For the first time, religious self-identification is on the decline in American. Some analysts have cited as cause a post-9/11perception: that faith in general is a source of aggression, intolerance, and divisiveness—something bad for society. But how accurate is that view? With deep learning and sympathetic understanding, Karen Armstrong sets out to discover the truth about religion and violence in each of the world’s great traditions, taking us on an astonishing journey from prehistoric times to the present.

While many historians have looked at violence in connection with particular religious manifestations (jihad in Islam or Christianity’s Crusades), Armstrong looks at each faith—not only Christianity and Islam, but also Buddhism, Hinduism, Confucianism, Daoism, and Judaism—in its totality over time. As she describes, each arose in an agrarian society with plenty powerful landowners brutalizing peasants while also warring among themselves over land, then the only real source of wealth. In this world, religion was not the discrete and personal matter it would become for us but rather something that permeated all aspects of society.
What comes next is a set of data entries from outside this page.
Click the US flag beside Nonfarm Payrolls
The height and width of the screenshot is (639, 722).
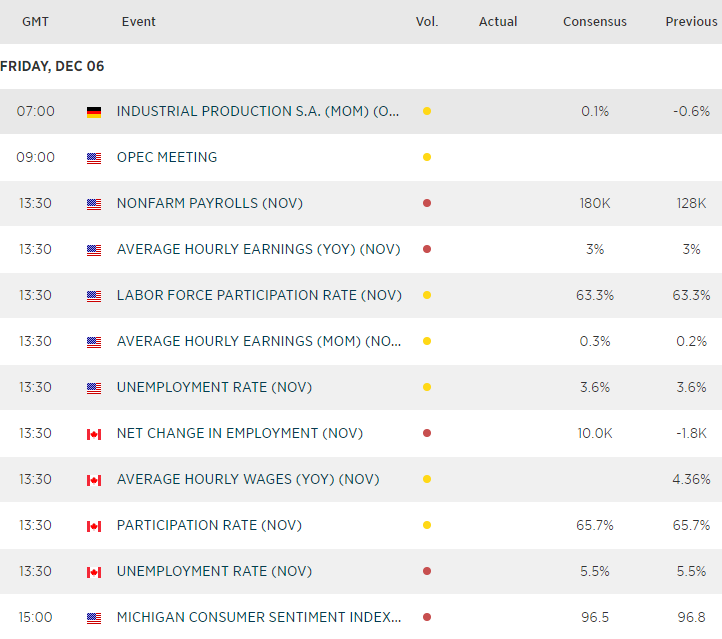click(94, 204)
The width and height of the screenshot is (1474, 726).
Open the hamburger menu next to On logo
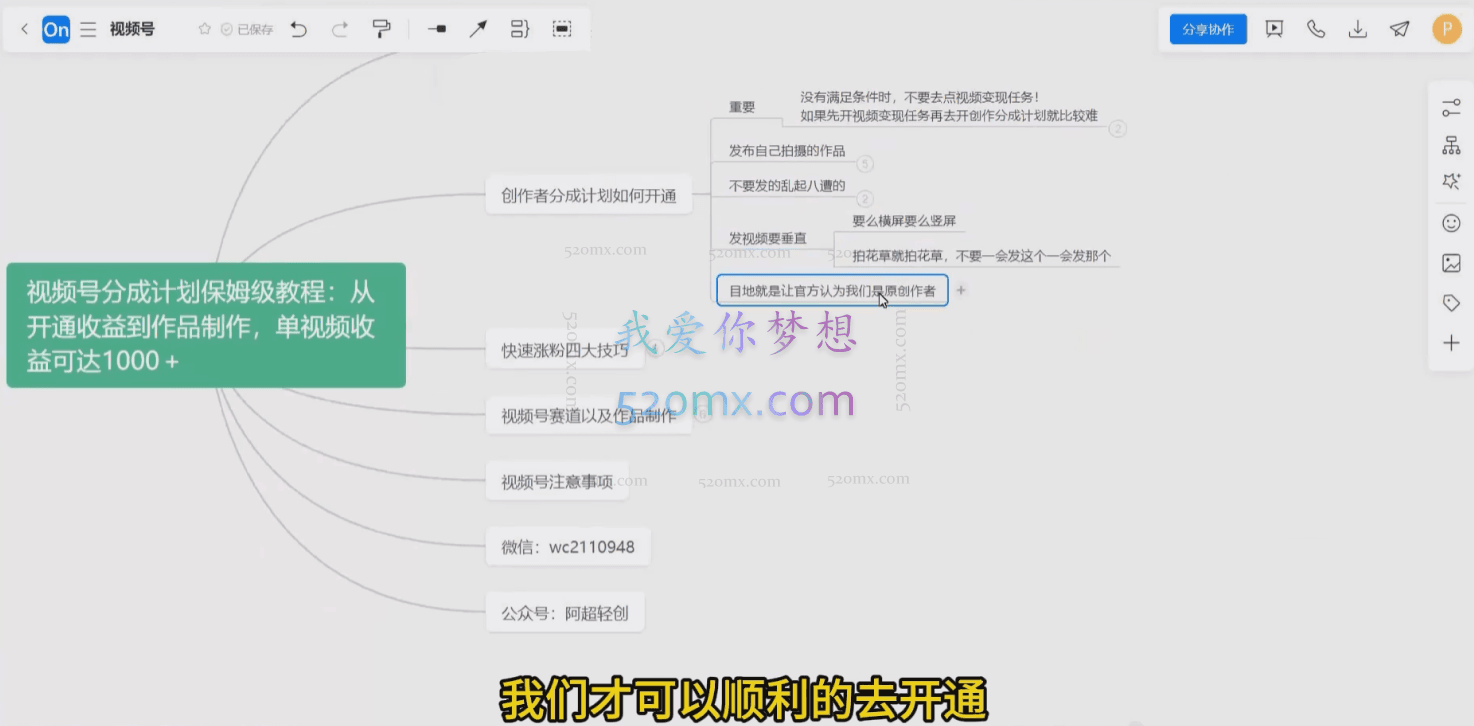[88, 29]
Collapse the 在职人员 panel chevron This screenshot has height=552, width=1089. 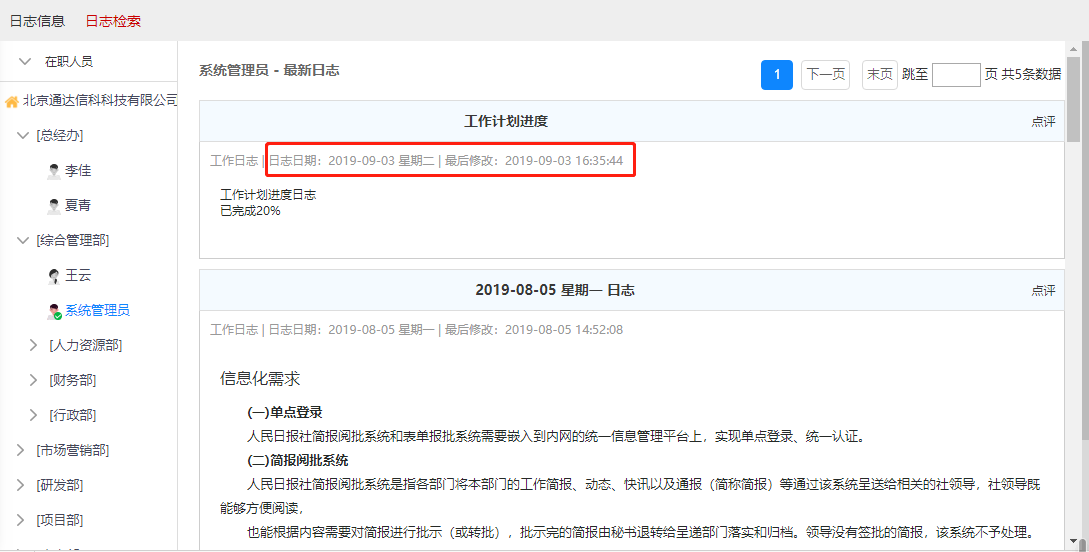[x=25, y=62]
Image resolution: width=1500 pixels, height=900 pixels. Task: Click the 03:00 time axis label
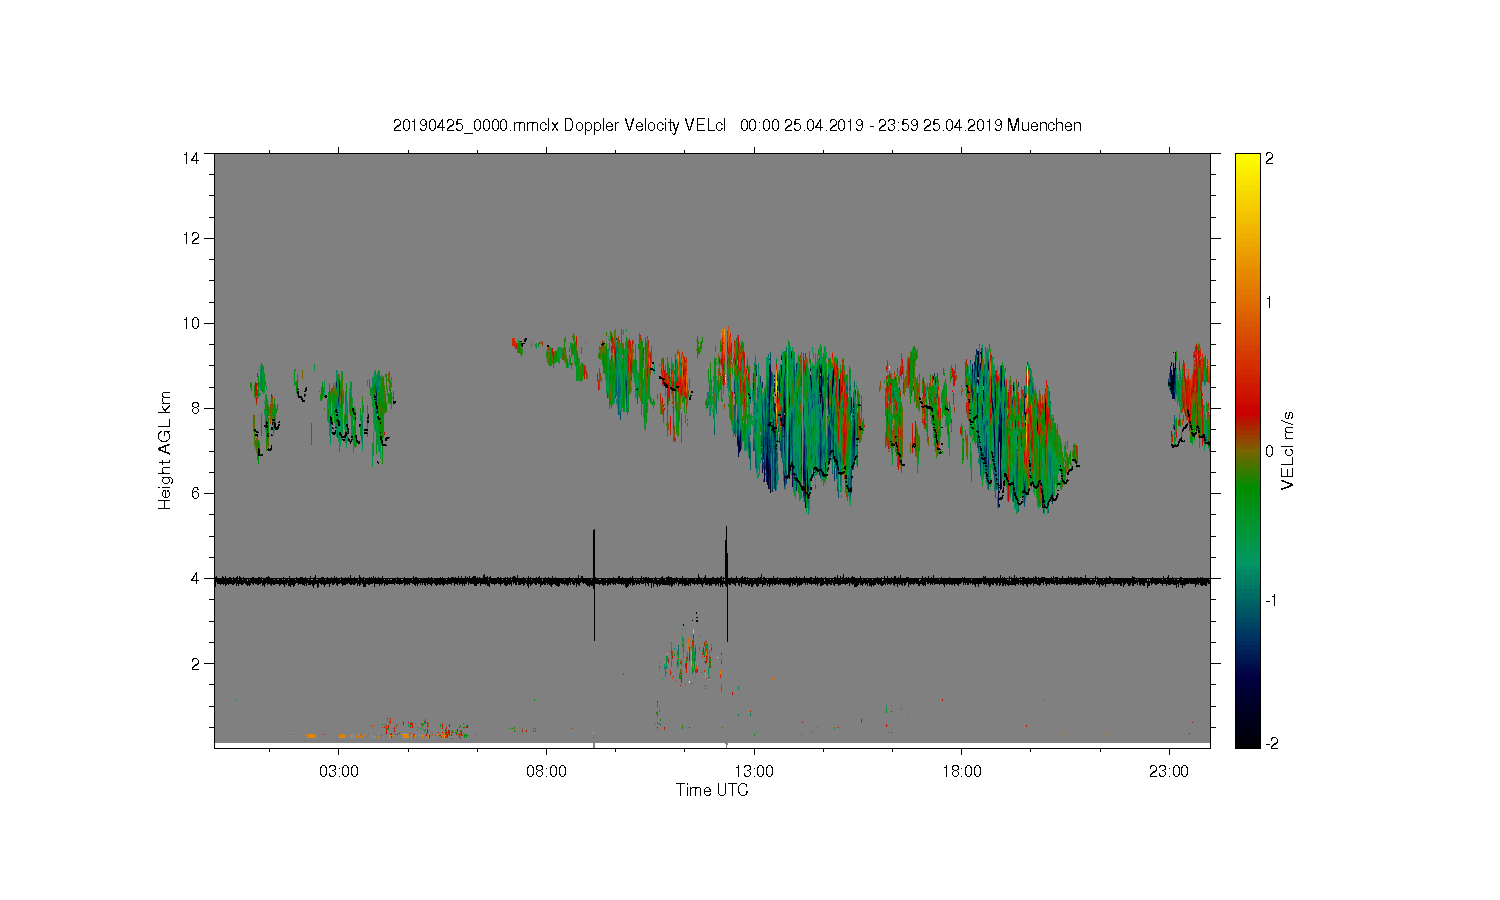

And so it was that agrarian aggression, and the warrior ethos it begot, became bound up with observances of the sacred.

In each tradition, however, a counterbalance to the warrior code also developed. Around sages, prophets, and mystics there grew up communities protesting the injustice and bloodshed endemic to agrarian society, the violence to which religion had become heir. And so by the time the great confessional faiths came of age, all understood themselves as ultimately devoted to peace, equality, and reconciliation, whatever the acts of violence perpetrated in their name.

Industrialization and modernity have ushered in an epoch of spectacular and unexampled violence, although, as Armstrong explains, relatively little of it can be ascribed directly to religion. Nevertheless, she shows us how and in what measure religions, in their relative maturity, came to absorb modern belligerence—and what hope there might be for peace among believers of different creeds in our time.

At a moment of rising geopolitical chaos, the imperative of mutual understanding between nations and faith communities has never been more urgent, the dangers of action based on misunderstanding never greater. Informed by Armstrong’s sweeping erudition and personal commitment to the promotion of compassion, Fields of Blood makes vividly clear that religion is not the problem.